ASSIGNED TASK ::
The answer must be a single number: the count of lines below that contain the string "description".

*** SUPPLIED DATA

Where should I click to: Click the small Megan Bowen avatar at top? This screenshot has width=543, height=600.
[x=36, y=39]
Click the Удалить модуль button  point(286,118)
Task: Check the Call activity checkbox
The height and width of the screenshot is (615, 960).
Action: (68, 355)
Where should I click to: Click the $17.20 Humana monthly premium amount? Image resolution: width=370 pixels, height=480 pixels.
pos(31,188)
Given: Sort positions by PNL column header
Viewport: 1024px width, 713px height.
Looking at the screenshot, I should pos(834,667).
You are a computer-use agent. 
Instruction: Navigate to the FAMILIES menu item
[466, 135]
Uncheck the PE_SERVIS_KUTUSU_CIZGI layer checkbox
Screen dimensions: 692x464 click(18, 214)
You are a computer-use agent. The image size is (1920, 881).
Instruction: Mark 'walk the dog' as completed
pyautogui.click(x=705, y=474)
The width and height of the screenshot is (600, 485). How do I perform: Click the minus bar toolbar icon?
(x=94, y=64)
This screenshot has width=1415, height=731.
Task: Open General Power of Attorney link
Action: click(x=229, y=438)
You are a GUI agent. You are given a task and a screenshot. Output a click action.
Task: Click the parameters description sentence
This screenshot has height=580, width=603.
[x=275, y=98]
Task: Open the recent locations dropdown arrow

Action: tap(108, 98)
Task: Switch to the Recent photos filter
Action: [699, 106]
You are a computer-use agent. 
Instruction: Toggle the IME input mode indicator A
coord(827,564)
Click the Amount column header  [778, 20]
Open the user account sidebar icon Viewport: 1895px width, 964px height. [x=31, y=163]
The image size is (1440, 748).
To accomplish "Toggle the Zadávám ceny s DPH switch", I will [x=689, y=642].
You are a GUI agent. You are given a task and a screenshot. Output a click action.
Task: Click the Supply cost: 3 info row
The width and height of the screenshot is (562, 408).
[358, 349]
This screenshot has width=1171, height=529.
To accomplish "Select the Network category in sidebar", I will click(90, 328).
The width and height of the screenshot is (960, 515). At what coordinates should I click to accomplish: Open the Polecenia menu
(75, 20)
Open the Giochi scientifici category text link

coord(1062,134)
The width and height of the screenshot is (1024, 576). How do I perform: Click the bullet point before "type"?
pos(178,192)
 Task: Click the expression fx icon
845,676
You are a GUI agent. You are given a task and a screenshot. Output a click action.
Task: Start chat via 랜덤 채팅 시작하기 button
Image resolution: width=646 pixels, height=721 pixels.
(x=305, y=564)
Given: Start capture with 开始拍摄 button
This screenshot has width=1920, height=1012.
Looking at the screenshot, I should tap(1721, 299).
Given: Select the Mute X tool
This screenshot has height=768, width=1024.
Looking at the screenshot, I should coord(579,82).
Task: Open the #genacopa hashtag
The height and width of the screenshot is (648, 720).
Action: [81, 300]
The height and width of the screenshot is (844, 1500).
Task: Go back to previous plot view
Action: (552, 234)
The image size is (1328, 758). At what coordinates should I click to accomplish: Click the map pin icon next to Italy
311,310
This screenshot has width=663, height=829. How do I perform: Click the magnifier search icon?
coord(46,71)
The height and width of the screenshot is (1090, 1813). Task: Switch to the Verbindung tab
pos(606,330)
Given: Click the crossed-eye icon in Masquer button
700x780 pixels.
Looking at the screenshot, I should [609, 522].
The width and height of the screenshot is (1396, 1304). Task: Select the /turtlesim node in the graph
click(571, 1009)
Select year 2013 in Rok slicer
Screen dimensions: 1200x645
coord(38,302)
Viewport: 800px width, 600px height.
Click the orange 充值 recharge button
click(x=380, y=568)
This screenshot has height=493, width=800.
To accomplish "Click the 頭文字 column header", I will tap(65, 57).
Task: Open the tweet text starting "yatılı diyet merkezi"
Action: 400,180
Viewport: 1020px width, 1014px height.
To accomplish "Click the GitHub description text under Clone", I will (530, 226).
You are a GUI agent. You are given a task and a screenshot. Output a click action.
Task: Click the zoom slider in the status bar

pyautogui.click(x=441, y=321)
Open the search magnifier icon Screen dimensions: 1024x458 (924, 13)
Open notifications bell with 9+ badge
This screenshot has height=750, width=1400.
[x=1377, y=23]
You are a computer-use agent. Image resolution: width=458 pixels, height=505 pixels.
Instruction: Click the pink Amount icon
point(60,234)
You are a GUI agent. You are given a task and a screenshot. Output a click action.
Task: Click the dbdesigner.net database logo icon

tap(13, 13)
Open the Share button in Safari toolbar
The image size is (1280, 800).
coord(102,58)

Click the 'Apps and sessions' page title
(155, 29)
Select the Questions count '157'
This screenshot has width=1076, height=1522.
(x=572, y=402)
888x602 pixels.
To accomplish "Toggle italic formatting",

******

TASK ANSWER ::
2